We are seeking an experienced Lead Data Engineer with strong expertise in the Oil & Gas industry, specifically in liquids and gas systems, to lead the design, development, and delivery of modern data products that enable operational excellence, engineering analytics, and business decision-making.
The ideal candidate combines deep domain knowledge with exceptional software engineering skills.

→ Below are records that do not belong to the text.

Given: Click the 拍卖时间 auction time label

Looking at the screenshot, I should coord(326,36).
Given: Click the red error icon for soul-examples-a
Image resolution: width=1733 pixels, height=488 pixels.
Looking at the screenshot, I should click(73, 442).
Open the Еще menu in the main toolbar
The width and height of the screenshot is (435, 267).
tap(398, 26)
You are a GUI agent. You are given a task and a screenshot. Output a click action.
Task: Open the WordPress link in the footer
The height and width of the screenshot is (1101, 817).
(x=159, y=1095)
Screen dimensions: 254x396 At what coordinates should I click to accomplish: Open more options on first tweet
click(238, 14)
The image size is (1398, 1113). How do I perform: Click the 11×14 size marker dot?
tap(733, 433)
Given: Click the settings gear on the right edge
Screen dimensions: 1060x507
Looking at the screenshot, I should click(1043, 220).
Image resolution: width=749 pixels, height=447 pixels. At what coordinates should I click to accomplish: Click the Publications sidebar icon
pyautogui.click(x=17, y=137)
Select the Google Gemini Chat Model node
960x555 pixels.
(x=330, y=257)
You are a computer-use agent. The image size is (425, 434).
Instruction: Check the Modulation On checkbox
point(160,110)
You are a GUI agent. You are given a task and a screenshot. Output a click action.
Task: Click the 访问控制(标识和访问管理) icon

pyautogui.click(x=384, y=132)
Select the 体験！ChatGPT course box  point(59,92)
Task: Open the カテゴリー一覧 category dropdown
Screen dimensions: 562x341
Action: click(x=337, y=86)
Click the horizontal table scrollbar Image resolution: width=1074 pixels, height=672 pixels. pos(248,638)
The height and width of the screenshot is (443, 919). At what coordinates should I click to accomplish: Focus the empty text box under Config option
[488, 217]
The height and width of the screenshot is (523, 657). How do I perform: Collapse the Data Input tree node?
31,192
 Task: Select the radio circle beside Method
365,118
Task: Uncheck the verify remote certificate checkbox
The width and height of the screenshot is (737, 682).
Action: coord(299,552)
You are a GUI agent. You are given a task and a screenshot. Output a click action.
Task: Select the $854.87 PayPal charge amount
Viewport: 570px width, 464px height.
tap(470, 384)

This role is responsible for integrating data from diverse operational and enterprise systems, designing scalable data pipelines, and building high-quality data products that support engineering, operations, commercial, and analytics teams.
As the technical lead, you will establish engineering best practices, mentor other developers, and collaborate closely with business stakeholders, engineers, data scientists, and solution architects to transform complex operational data into trusted, consumable assets.
Key Responsibilities
- Design, develop, and maintain scalable ETL/ELT pipelines that ingest data from multiple operational and enterprise systems.
- Build modern, reusable data products that provide clean, governed, and analytics-ready datasets.
- Integrate structured and semi-structured data from a variety of sources including:
- SCADA systems
- Historians (OSI PI, Canary, etc.)
- Pipeline management systems
- Measurement systems
- ERP platforms
- Asset management systems
- Laboratory systems
- IoT and sensor data
- APIs, flat files, and cloud storage
- Develop robust data models that support operational reporting, engineering analysis, forecasting, optimization, and advanced analytics.
- Write high-quality, maintainable, and well-tested Python and SQL code following software engineering best practices.
- Design orchestration workflows and automated data pipelines using modern data engineering frameworks.
- Optimize pipeline performance, reliability, scalability, and monitoring.
- Collaborate with business users to translate operational requirements into scalable technical solutions.
- Partner with data scientists and analytics teams to deliver production-ready datasets for machine learning and AI initiatives.
- Define data quality standards, validation rules, lineage, and governance practices.
- Mentor and provide technical leadership to other data engineers.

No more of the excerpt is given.